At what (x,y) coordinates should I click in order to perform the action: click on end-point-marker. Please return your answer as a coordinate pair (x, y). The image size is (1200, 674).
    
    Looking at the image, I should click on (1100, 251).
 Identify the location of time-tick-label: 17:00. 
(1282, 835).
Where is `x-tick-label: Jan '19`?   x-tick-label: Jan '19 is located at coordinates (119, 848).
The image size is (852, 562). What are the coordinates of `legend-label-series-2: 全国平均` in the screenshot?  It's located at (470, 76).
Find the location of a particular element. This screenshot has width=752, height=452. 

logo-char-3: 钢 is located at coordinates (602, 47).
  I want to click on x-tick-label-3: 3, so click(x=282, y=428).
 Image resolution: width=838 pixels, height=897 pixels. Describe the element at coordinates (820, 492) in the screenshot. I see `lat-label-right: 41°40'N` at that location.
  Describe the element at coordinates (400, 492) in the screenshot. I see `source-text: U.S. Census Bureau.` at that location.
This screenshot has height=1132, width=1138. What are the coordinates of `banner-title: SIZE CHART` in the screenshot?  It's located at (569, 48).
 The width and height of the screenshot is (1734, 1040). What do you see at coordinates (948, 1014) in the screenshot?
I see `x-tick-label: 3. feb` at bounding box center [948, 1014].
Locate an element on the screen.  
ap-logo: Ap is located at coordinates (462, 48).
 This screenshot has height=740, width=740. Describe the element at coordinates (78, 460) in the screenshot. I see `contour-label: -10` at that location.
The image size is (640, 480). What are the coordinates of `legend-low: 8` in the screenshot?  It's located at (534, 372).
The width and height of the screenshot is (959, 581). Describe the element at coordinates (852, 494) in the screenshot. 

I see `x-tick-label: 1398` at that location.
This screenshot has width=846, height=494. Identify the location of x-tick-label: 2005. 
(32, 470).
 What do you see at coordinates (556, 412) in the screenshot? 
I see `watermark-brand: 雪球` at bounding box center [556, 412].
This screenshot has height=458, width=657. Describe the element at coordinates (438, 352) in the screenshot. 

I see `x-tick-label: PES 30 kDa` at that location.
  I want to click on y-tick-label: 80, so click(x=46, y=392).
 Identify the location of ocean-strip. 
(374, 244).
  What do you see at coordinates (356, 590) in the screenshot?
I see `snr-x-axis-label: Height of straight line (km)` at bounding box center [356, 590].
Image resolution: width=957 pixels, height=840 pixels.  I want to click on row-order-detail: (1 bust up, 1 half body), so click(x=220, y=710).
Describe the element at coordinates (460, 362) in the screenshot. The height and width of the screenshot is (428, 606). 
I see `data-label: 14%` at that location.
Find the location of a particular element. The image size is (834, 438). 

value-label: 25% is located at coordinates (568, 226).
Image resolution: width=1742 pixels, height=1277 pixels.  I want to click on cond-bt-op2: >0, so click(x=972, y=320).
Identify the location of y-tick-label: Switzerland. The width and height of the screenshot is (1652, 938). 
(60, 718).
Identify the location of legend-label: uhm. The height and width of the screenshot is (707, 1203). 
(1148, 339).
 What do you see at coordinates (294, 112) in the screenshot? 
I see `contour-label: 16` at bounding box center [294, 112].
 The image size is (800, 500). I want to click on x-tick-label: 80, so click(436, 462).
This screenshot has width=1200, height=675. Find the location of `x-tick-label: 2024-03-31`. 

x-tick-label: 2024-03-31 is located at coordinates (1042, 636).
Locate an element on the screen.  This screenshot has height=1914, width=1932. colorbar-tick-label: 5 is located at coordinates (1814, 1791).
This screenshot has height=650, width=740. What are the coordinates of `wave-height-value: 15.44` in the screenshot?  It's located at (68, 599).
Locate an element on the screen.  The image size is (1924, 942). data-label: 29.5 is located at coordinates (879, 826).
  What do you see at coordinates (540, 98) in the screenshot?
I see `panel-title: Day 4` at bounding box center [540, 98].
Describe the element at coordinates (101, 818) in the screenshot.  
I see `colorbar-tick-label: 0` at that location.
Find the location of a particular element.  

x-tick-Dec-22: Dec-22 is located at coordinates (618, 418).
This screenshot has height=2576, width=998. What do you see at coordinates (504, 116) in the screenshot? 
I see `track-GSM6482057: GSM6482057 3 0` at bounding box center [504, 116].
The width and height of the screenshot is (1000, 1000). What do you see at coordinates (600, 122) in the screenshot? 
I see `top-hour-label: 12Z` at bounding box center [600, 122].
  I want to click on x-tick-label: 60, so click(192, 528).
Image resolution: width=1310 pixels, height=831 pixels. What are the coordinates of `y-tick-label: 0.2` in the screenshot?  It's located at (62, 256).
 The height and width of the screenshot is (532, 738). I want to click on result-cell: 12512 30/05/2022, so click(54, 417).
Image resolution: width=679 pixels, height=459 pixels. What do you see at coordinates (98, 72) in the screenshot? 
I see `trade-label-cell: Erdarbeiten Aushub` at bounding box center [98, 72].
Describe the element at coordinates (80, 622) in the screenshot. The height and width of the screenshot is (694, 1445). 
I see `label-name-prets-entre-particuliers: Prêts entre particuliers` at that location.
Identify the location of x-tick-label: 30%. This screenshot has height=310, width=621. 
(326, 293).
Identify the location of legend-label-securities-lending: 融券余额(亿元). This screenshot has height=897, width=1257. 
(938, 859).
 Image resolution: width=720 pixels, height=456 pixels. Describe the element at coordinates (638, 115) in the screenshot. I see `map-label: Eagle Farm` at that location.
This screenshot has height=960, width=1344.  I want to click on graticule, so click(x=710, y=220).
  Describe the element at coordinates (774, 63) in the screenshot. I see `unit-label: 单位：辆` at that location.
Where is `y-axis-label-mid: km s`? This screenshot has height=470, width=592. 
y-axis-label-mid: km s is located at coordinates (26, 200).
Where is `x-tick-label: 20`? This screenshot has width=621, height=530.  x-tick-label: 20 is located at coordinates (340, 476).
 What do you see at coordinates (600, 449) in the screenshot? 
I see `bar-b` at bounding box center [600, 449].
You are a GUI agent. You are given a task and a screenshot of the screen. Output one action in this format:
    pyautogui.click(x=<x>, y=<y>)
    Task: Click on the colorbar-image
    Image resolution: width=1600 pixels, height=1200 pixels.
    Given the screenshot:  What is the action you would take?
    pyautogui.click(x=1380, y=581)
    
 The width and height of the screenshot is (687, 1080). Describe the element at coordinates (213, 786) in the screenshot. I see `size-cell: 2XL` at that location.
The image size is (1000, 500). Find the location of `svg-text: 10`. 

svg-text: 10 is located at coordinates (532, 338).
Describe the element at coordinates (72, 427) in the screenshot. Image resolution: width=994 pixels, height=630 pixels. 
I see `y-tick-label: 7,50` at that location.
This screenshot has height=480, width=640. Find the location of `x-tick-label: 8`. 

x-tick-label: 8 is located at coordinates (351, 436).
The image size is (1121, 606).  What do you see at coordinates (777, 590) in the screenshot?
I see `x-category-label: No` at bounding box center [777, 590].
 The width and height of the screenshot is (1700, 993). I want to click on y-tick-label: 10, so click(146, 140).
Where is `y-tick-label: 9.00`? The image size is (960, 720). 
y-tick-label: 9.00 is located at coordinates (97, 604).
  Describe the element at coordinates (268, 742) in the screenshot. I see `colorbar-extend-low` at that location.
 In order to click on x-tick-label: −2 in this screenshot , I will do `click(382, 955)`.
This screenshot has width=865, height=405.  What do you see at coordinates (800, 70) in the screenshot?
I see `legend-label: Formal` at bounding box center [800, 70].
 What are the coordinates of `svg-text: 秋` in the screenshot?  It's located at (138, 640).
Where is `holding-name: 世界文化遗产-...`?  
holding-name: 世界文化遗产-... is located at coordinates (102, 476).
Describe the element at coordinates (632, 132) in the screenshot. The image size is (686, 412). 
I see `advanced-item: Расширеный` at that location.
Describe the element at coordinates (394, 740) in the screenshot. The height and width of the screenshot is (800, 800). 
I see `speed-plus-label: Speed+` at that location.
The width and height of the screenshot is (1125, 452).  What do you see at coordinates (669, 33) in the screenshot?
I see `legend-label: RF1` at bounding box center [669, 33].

### Exercise
Rewrite everything from the start of the rows down to the line containing "Describe the element at coordinates (400, 492)", changing "image size" to "canvas size" and leaving all else as it stands.

### Task response
At what (x,y) coordinates should I click in order to perform the action: click on end-point-marker. Please return your answer as a coordinate pair (x, y). The canvas size is (1200, 674).
    
    Looking at the image, I should click on (1100, 251).
 Identify the location of time-tick-label: 17:00. 
(1282, 835).
Where is `x-tick-label: Jan '19`?   x-tick-label: Jan '19 is located at coordinates (119, 848).
The canvas size is (852, 562). What are the coordinates of `legend-label-series-2: 全国平均` in the screenshot?  It's located at (470, 76).
Find the location of a particular element. This screenshot has width=752, height=452. 

logo-char-3: 钢 is located at coordinates (602, 47).
  I want to click on x-tick-label-3: 3, so click(x=282, y=428).
 Image resolution: width=838 pixels, height=897 pixels. Describe the element at coordinates (820, 492) in the screenshot. I see `lat-label-right: 41°40'N` at that location.
  Describe the element at coordinates (400, 492) in the screenshot. I see `source-text: U.S. Census Bureau.` at that location.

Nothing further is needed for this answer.